3.3. UPGMA Cluster Analysis
For further confirmation and classification, cluster analysis was conducted using the unweighted pair group method with arithmetic mean (UPGMA) based on Nei’s genetic distance theory. This analysis confirmed the existence of four subgroups within the Lycium germplasm population.
Subcluster I consisted of 73 samples, primarily comprising Lycium samples from Xinjiang. Additionally, one red-fruited Lycium sample from Yunnan was also included in this subgroup. Subcluster II comprised 41 resources, mainly originating from Qinghai, Gansu, and Ningxia. Two resources, one from Yancheng in Jiangsu and another from Pizhou in Xuzhou, Jiangsu, which were involved in cooperative analysis, formed a separate category known as subcluster III. This finding suggests that Lycium samples from East China possess a distinct genetic background. Four L. ruthenicum samples, which served as an outgroup, were classified into a separate category known as subcluster IV.
These findings, depicted in Figure 2, provide further insight into the genetic structure of the Lycium germplasm, demonstrating the presence of distinct subgroups. The results reveal the geographic distribution patterns and genetic relationships among the studied Lycium samples, highlighting the unique genetic backgrounds of different regions and the separation of L. ruthenicum as an outgroup.
3.4. Molecular Analysis of Variance
The evolutionary potential of a species, as well as its ability to adapt to adversity, relies on both the genetic structure of the population and the level of genetic variation within that population [17]. The AMOVA analysis allowed for the calculation of gene flow (Nm) and the population differentiation coefficient (Fst) (Table 4). Gene flow plays a crucial role in preventing genetic differentiation between populations. Species with high gene flow typically exhibit lower levels of genetic differentiation among populations. A value of Fst greater than 0.25 is considered indicative of a high degree of genetic differentiation among populations [18].
In this study, the AMOVA analysis revealed that 27.01% of the genetic variation was attributed to interpopulation differences, while 72.99% of the genetic variation resided within the populations. The calculated Fst value was 0.27, indicating a high degree of genetic differentiation among the populations studied. Therefore, the genetic variation observed in this Lycium resource was primarily found within the individual populations rather than between them.
4. Discussion
At present, high-throughput sequencing technology has been widely used in the development of SSR markers, and SSR markers are most widely used in the genetic diversity analysis of germplasm resources [19]. In this study, we used SSR primers to explore the genetic diversity of Lycium in Northwest China. The results showed that the genetic diversity of Lycium in Northwest China was at a relatively high level, with PIC values ranging from 0.44 to 0.91, higher than those of tomatoes [20] and eggplants [21]. In an earlier study using SSR molecular markers to explore the genetic diversity of Lycium germplasm resources, the PIC values for the different populations were 0.3296 [9] and 0.679 [22], which were within the range of the results of this study. Because the collection of our germplasm was more extensive, the range of PIC values was larger, indicating a greater degree of DNA variation detected.
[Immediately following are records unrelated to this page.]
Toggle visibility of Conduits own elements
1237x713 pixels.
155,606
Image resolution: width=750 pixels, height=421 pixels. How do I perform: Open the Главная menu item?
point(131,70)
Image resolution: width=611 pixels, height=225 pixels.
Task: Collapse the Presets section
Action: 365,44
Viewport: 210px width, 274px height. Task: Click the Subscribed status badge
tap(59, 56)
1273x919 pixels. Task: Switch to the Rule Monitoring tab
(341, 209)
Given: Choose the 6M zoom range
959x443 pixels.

Through the utilization of Bayesian methods and UPGMA, clustering results were obtained, which divided the red-fruited Lycium into two main subgroups: the Qinghai–Gansu–Ningxia subgroup dominated by samples from Qinghai, Gansu, and Ningxia, and the Xinjiang subgroup as a separate cluster. These clustering results aligned well with the geographical distribution of the sample materials. The proximity of Qinghai, Gansu, and Ningxia provinces in terms of geographical location and the close genetic backgrounds of their germplasm materials suggest that geographical isolation plays a significant role in shaping the observed genetic diversity. The samples from Xinjiang formed a distinct cluster, potentially reflecting the higher genetic diversity present in Lycium from that region. Notably, one sample from Yunnan was classified into the Xinjiang cluster, possibly due to the limited number of Yunnan samples, which may have failed to adequately capture its specific genetic background. Notably, we did not observe significant phenotypic differences based on molecular markers derived from the subgroup classification results, including fruit and leaves. Perhaps our detection of phenotypic differences was not detailed and systematic enough, which deserves further in-depth investigation.
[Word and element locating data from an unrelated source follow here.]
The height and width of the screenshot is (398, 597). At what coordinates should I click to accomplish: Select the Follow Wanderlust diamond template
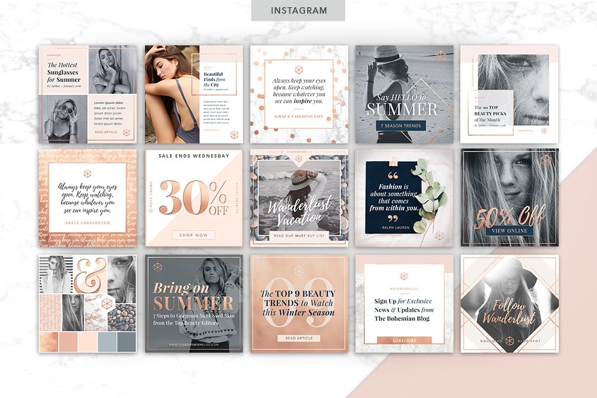point(509,304)
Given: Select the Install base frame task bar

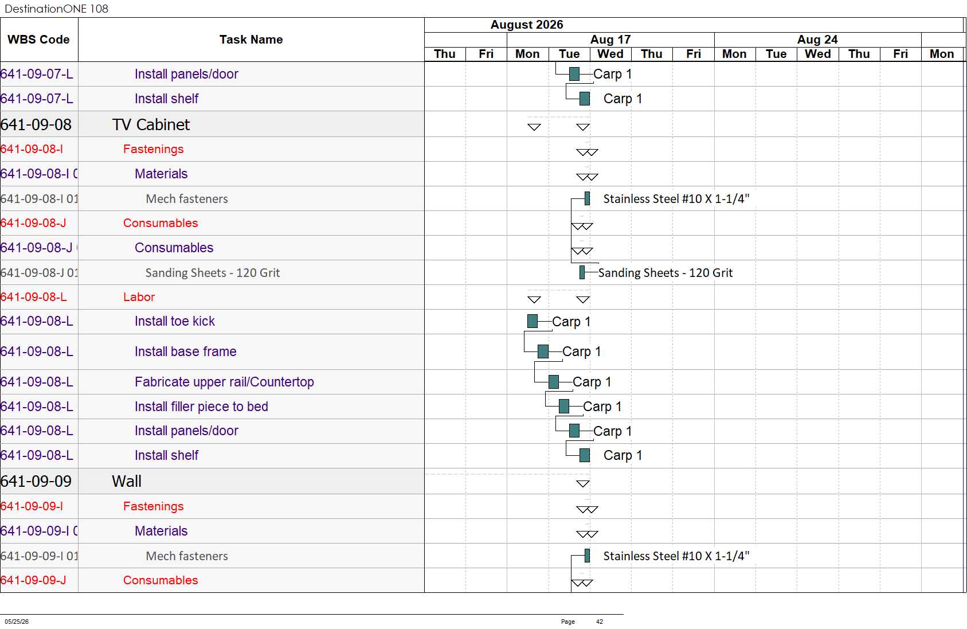Looking at the screenshot, I should pos(543,351).
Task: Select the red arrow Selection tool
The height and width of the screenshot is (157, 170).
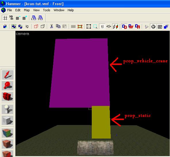Action: [x=7, y=75]
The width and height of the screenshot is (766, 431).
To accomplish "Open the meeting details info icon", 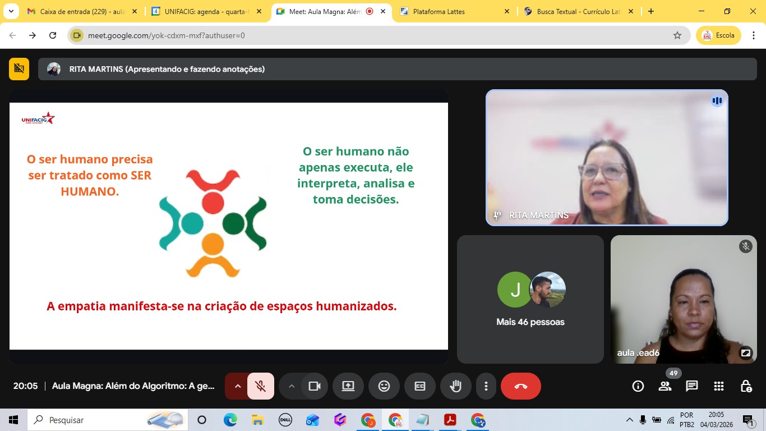I will coord(638,386).
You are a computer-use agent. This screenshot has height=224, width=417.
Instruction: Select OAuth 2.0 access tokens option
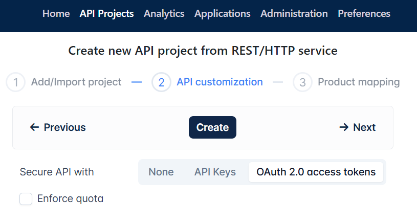coord(316,172)
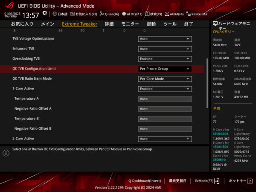Expand the Enhanced TVB dropdown
This screenshot has height=192, width=256.
[165, 49]
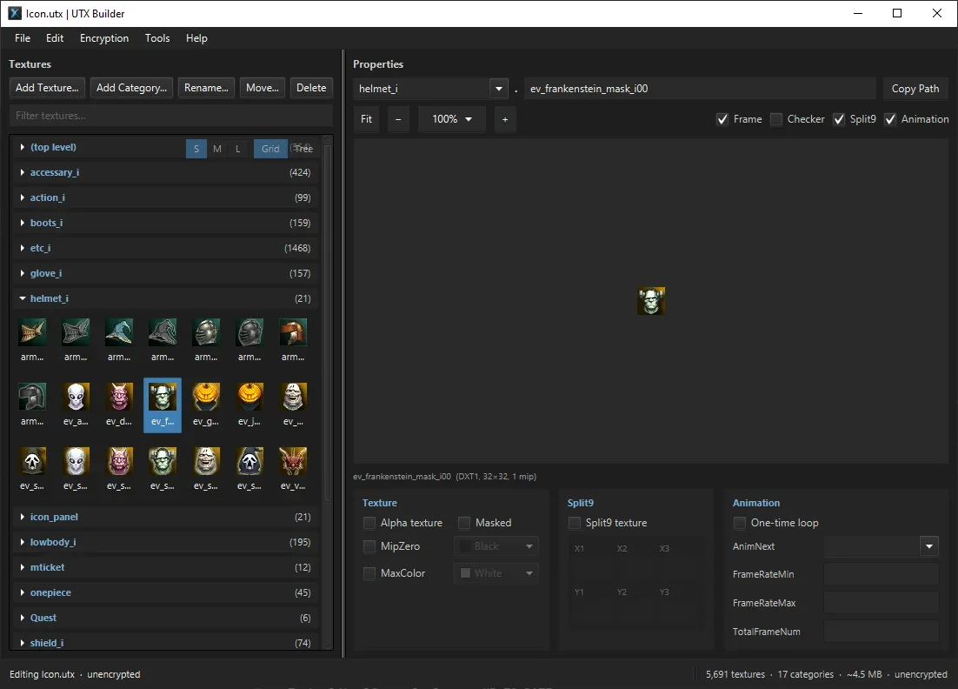Expand the accessary_i category
The width and height of the screenshot is (958, 689).
tap(23, 172)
Molecular AMOVA analysis further confirmed the large genetic variation within the sampled populations and significant genetic differentiation between populations, consistent with previous findings on L. ruthenicum [23]. This differentiation may be attributed to the attractive qualities of red-fruited Lycium, such as bright color and sweet taste, which make them desirable for feeding by birds, animals, or human-mediated dispersal, thereby facilitating genetic exchange among germplasm resources. Moreover, the complex geographical, climatic, and environmental factors in the Northwest region influence natural selection and the evolutionary trajectory of Lycium berries. Previous studies suggest that black-fruited Lycium berries and other desert plants may have expanded outward along the Taklamakan Desert and migrated westward through the Hexi Corridor [23,24,25], which may provide an explanation for the division of red-fruited Lycium berries into two main subgroups in Northwest China.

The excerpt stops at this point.